# Problem
Look through the listing below for the string "beside". Show each line where it occurs.

# Exercise material

◆ ◆ ◆

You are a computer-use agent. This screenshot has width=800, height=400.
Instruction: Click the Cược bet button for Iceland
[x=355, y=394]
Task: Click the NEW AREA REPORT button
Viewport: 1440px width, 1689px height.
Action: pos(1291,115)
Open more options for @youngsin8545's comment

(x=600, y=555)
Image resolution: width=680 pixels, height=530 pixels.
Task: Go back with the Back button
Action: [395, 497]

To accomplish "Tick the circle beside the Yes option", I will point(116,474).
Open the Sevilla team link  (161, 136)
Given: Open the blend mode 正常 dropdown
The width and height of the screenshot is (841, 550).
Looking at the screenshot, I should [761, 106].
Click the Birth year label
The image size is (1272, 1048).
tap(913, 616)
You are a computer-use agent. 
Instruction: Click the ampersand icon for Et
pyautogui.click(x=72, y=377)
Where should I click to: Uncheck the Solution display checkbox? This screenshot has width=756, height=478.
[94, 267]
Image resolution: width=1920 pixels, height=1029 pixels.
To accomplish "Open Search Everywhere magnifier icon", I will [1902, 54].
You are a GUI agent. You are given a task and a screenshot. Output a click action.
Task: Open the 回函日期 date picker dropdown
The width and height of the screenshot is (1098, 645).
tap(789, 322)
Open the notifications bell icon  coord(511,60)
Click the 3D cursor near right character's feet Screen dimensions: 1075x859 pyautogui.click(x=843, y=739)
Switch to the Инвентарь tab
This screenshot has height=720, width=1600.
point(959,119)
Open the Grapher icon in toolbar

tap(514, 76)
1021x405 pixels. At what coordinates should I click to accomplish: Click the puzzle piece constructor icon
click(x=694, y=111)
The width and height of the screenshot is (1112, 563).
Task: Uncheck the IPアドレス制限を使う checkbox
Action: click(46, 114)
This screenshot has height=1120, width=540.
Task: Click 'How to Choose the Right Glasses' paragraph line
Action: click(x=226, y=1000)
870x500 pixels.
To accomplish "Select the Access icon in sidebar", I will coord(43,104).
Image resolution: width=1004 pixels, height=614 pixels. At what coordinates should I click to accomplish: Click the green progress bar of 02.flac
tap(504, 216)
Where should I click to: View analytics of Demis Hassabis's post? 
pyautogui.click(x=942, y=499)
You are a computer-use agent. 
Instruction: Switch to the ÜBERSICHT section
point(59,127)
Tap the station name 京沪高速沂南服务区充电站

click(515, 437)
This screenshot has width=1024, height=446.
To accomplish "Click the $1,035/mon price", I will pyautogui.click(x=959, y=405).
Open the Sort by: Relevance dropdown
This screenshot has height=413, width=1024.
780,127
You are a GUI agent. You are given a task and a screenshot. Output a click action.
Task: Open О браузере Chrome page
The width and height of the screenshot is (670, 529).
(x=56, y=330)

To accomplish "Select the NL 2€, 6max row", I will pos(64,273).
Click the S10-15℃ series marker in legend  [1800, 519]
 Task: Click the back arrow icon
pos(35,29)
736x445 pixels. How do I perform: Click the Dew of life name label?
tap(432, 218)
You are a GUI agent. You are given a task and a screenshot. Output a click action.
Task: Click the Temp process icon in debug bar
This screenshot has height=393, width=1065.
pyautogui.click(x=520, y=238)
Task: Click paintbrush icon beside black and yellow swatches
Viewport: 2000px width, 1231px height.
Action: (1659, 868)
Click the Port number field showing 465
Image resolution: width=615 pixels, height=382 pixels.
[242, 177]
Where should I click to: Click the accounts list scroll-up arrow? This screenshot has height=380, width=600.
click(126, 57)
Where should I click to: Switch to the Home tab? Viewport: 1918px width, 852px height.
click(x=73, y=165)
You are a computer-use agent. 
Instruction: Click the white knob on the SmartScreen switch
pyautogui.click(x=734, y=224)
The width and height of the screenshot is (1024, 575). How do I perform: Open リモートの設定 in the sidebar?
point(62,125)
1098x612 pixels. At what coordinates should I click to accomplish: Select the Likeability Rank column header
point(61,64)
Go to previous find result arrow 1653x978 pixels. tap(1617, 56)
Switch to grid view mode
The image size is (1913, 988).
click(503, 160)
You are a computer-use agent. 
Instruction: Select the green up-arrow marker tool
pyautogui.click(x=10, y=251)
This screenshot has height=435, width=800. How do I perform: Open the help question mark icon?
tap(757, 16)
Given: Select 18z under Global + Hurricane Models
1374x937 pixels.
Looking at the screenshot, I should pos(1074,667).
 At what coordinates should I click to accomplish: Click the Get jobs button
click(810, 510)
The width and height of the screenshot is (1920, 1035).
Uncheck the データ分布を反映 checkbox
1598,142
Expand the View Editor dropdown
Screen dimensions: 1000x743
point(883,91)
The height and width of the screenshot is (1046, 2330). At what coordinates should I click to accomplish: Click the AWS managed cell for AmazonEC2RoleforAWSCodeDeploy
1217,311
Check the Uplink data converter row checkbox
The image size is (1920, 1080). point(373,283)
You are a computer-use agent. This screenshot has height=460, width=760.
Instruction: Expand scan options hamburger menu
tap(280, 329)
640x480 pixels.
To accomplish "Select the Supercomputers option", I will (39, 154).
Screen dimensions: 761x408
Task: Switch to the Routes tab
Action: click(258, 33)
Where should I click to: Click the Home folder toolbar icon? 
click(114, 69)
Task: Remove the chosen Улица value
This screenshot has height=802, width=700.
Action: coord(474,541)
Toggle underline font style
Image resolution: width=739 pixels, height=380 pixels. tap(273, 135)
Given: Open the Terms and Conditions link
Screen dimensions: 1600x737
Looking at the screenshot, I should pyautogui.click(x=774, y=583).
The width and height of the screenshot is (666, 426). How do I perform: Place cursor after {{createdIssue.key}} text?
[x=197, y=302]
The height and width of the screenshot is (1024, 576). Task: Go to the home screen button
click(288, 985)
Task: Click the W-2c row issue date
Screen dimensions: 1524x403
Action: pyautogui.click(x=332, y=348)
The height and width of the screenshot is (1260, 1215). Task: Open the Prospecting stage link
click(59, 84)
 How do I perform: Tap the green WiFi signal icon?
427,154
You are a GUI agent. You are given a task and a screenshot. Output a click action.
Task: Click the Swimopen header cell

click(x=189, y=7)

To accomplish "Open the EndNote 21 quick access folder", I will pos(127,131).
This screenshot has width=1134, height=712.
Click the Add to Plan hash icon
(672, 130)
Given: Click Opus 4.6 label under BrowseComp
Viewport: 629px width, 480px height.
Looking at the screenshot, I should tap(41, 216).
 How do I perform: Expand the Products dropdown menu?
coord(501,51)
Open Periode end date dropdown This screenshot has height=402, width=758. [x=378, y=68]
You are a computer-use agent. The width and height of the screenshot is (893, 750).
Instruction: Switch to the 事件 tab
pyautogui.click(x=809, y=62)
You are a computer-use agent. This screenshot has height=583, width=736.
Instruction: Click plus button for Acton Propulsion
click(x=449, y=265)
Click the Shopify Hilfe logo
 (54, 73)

◆ ◆ ◆

# Answer to this exercise
To accomplish "Tick the circle beside the Yes option", I will point(116,474).
Task: Click paintbrush icon beside black and yellow swatches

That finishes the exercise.